There can also be some complexity around tuning clusters and managing costs efficiently at scale. While the abstractions are helpful, getting the best performance-to-cost ratio sometimes requires deeper platform knowledge than the “fully managed” positioning might imply.
Overall, the platform is very strong technically, but pricing for always-on data-intensive workloads and the maturity of some AI-native capabilities are the two biggest areas where I’d like to see improvement.
For my work, the biggest benefit is real-time collaboration. It allows multiple people to work against the same datasets, notebooks, and pipelines without the usual friction of fragmented tooling or environment inconsistencies.

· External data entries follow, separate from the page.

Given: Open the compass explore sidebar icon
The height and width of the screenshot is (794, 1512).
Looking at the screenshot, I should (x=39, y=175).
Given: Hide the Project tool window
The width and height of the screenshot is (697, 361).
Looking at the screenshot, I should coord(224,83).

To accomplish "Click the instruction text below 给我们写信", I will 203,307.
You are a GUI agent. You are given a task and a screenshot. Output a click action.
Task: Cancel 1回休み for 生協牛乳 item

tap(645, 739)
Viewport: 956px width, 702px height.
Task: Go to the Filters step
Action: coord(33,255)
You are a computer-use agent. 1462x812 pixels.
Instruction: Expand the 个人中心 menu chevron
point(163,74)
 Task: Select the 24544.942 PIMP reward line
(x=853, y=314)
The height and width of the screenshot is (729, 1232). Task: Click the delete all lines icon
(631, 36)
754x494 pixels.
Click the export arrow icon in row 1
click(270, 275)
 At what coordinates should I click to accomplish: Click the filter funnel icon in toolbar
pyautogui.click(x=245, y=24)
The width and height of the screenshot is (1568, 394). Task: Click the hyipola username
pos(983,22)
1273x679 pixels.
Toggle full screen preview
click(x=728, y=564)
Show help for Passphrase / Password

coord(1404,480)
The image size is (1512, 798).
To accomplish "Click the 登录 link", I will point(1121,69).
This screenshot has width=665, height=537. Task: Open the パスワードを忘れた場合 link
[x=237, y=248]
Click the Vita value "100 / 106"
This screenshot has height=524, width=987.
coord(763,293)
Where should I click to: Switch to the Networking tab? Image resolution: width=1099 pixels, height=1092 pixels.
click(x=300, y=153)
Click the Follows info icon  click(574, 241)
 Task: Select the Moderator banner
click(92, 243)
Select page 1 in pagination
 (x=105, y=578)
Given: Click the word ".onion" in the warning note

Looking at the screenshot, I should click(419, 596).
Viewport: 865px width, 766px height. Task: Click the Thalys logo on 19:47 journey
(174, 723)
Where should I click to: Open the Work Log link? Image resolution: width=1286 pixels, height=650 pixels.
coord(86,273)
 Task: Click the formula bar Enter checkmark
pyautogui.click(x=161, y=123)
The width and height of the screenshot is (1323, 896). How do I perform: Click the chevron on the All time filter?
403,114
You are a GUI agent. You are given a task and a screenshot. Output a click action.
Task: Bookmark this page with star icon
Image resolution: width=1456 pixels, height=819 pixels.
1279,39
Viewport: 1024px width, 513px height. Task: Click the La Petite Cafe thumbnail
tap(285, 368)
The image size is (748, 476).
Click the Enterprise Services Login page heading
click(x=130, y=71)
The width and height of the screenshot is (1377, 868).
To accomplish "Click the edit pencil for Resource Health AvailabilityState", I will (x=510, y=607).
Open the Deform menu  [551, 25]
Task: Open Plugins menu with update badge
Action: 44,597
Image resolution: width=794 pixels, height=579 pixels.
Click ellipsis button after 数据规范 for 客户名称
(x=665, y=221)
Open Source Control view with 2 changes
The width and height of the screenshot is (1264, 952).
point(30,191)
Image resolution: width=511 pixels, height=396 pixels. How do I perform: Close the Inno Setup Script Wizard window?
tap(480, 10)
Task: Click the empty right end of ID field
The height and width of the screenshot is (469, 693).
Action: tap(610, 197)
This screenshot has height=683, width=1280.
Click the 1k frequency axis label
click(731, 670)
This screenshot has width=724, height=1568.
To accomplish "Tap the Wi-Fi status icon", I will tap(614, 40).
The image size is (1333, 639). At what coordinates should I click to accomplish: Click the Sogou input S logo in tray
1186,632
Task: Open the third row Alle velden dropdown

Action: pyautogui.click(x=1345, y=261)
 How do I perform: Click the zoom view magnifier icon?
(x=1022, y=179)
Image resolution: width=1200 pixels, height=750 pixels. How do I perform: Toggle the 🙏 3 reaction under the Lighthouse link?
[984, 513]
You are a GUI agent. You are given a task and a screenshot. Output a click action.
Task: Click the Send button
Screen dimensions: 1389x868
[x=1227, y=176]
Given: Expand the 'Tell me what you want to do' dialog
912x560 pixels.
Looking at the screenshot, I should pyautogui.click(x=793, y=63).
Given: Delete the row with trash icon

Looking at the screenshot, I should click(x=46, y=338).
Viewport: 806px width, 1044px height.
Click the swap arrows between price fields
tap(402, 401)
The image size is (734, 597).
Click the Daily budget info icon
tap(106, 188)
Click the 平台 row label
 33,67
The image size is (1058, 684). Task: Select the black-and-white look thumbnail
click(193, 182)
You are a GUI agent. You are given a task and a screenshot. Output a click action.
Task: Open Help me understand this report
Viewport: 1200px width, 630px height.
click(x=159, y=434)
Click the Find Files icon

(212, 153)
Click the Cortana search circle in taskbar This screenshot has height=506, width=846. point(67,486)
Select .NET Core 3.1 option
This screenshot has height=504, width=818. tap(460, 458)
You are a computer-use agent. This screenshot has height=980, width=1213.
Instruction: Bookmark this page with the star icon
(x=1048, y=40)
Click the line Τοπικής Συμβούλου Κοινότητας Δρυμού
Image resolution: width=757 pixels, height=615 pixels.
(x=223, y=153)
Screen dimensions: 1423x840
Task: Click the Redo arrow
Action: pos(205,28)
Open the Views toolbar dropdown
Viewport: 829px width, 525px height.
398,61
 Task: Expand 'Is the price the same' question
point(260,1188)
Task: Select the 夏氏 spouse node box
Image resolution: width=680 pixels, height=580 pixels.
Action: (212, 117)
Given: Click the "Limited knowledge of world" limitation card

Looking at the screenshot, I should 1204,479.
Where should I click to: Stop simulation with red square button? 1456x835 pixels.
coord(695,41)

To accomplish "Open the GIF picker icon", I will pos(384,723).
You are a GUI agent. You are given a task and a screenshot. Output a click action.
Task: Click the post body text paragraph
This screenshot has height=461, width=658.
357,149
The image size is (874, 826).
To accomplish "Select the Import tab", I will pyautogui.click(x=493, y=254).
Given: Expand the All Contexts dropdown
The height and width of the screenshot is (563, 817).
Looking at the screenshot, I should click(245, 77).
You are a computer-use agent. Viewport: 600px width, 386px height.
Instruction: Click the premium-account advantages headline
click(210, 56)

That significantly speeds up experimentation, iteration, and knowledge sharing across projects, especially when moving quickly on model development or analyzing fast-changing data.
It also solves the challenge of scalable data access and processing. Working with high-volume time-series and transactional datasets requires infrastructure that can process large amounts of data efficiently without constant operational overhead. Databricks abstracts much of that complexity, making it possible to focus on analysis, feature engineering, and model development rather than spending time managing infrastructure.
The practical benefit is faster iteration cycles. I can move from raw data exploration to model experimentation and deployment much more quickly, which is especially valuable when working on real-time analytics, forecasting pipelines, and production-facing ML systems where speed of iteration directly impacts outcomes.
Overall, it reduces engineering friction and makes large-scale collaborative data work significantly more efficient, which translates into faster development, better experimentation, and more reliable deployment of data products.